Primary LanguagePython

Icon Languange Modeling Project

This project generates icon language models from corpus-less icon set. This projects provides the code used for the process and experiments described in Compositional Language Modeling for Icon-Based Augmentative and Alternative Communication written by Dudy and Bedrick. In the paper you can find more details about the motivation and the context for this research.
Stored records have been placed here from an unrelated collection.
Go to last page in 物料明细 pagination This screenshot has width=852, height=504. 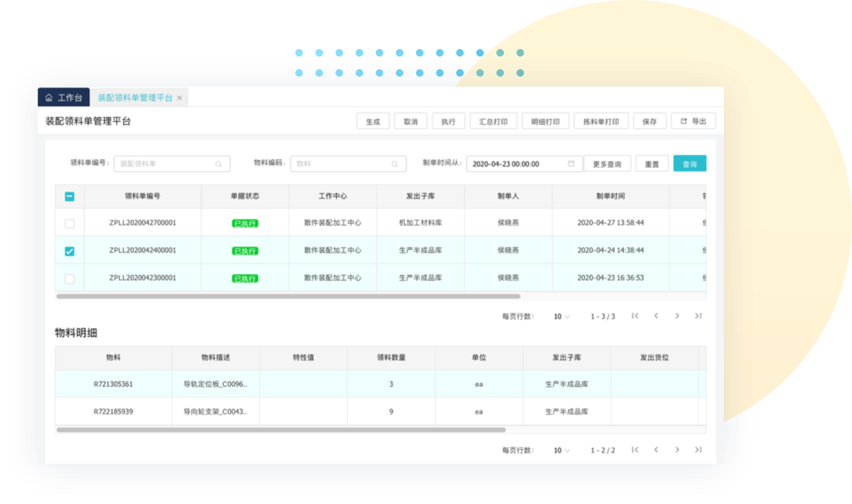698,450
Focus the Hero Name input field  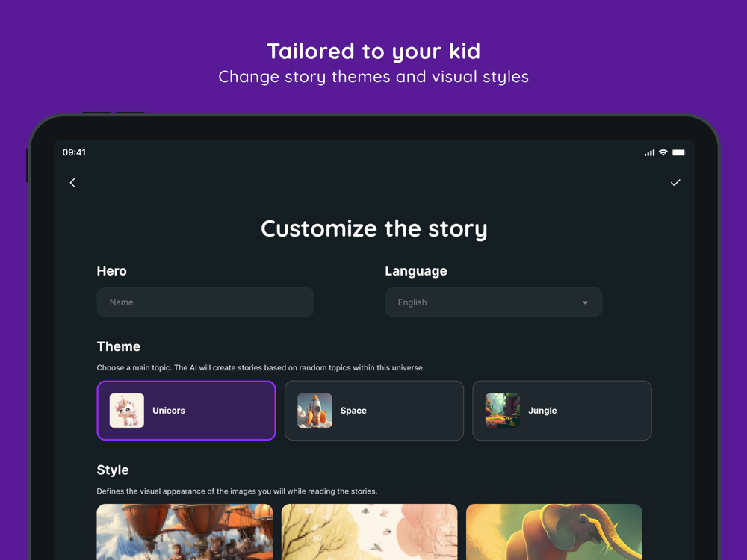(205, 302)
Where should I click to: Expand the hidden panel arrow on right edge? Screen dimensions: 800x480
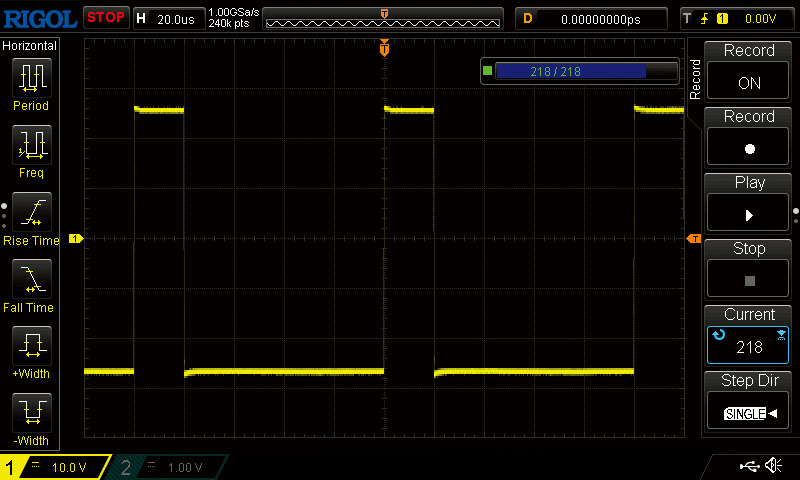pyautogui.click(x=795, y=211)
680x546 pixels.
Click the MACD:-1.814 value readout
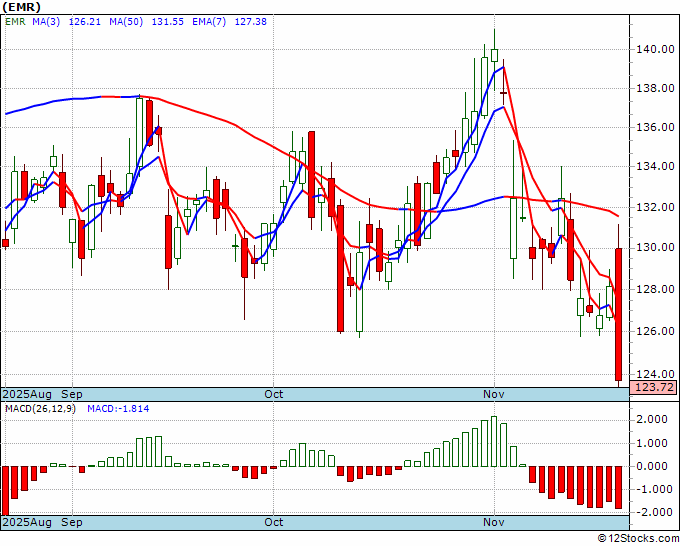click(x=118, y=409)
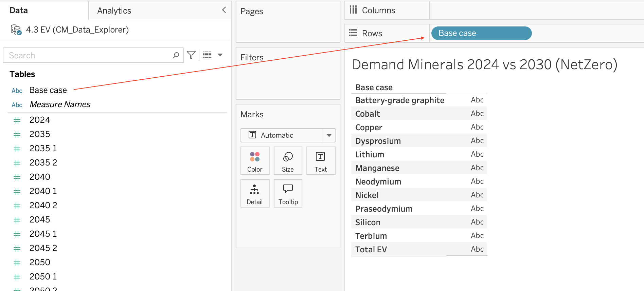Screen dimensions: 644x291
Task: Switch to the Data tab
Action: click(19, 11)
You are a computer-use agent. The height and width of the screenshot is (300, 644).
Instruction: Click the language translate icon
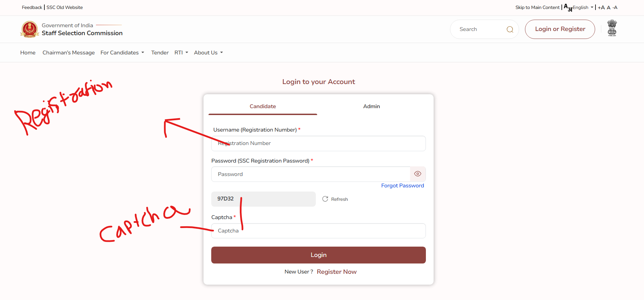pos(567,7)
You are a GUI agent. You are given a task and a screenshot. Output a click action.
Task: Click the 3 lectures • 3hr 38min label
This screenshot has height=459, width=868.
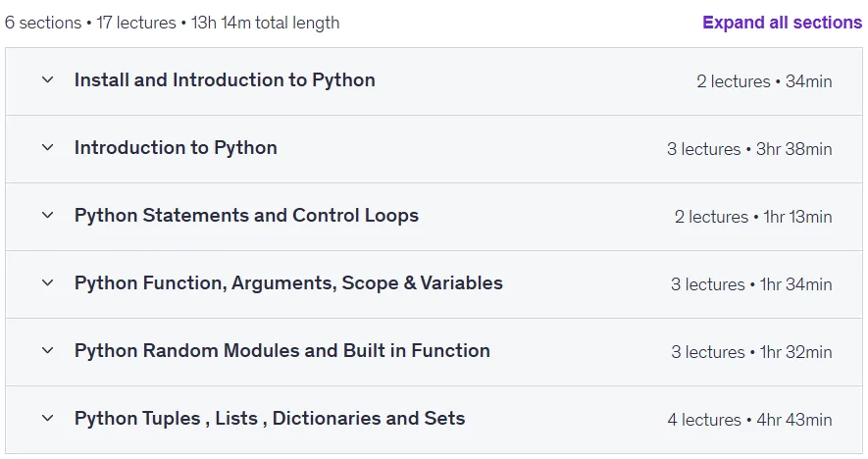tap(749, 149)
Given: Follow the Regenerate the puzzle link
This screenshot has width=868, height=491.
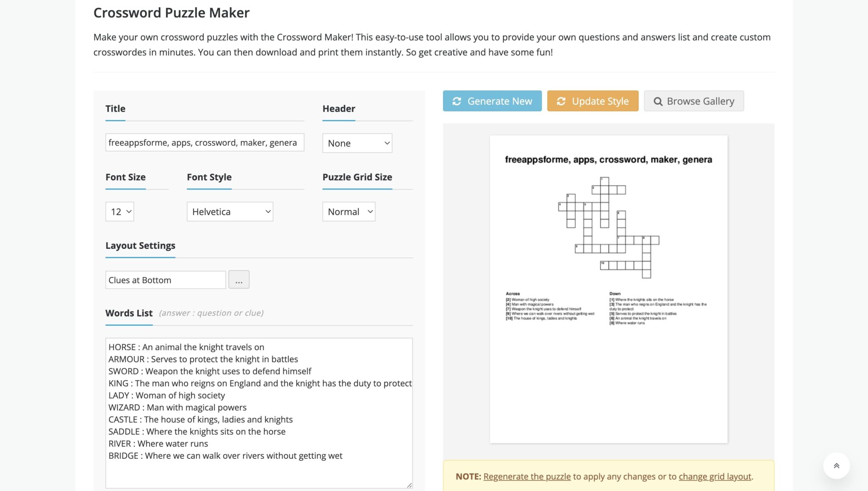Looking at the screenshot, I should pyautogui.click(x=527, y=476).
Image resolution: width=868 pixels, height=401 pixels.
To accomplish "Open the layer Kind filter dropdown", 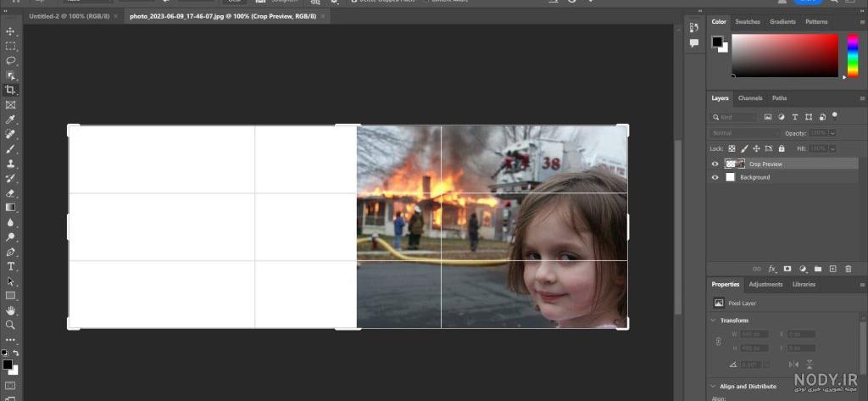I will point(734,118).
@inproceedings{dudy-bedrick-2018-compositional,
    title = "Compositional Language Modeling for Icon-Based Augmentative and Alternative Communication",
    author = "Dudy, Shiran  and
      Bedrick, Steven",
    booktitle = "Proceedings of the Workshop on Deep Learning Approaches for Low-Resource {NLP}",
    month = jul,
    year = "2018",
    address = "Melbourne",
    publisher = "Association for Computational Linguistics",
    url = "https://www.aclweb.org/anthology/W18-3404",
    doi = "10.18653/v1/W18-3404",
    pages = "25--32"
}

The code was written by Shiran Dudy.

Additional requirements to run the code are:

  • python3
  • nltk for python
  • An icons' meta data file. Each icon should have its name and synonyms associated with it in the file. Here, I assume the XML file is the icons metadata file of Symbolstix.
  • A corpus that contains textual sentences in which the icons (name/synonyms) are found.
  • A pretrained word embedding set. The icon terms (mainly the synonym should be represented in this set).

Optional, but recommended is to follow the fast version of the process (fond in the appropriate folder). There you will be required to have

The dataprep part of the code generates the simulated icon corpus. This part requires slurm for the fast_version.

The modeling part trains and tests the icon language models. This part requires slurm and gpu for the fast_version

The modeling part can be replaced by any alternative language modeling learning method. I slightly modified the basic approach borrowed from word langauge modeling and adapted it to large vocabularies using nce.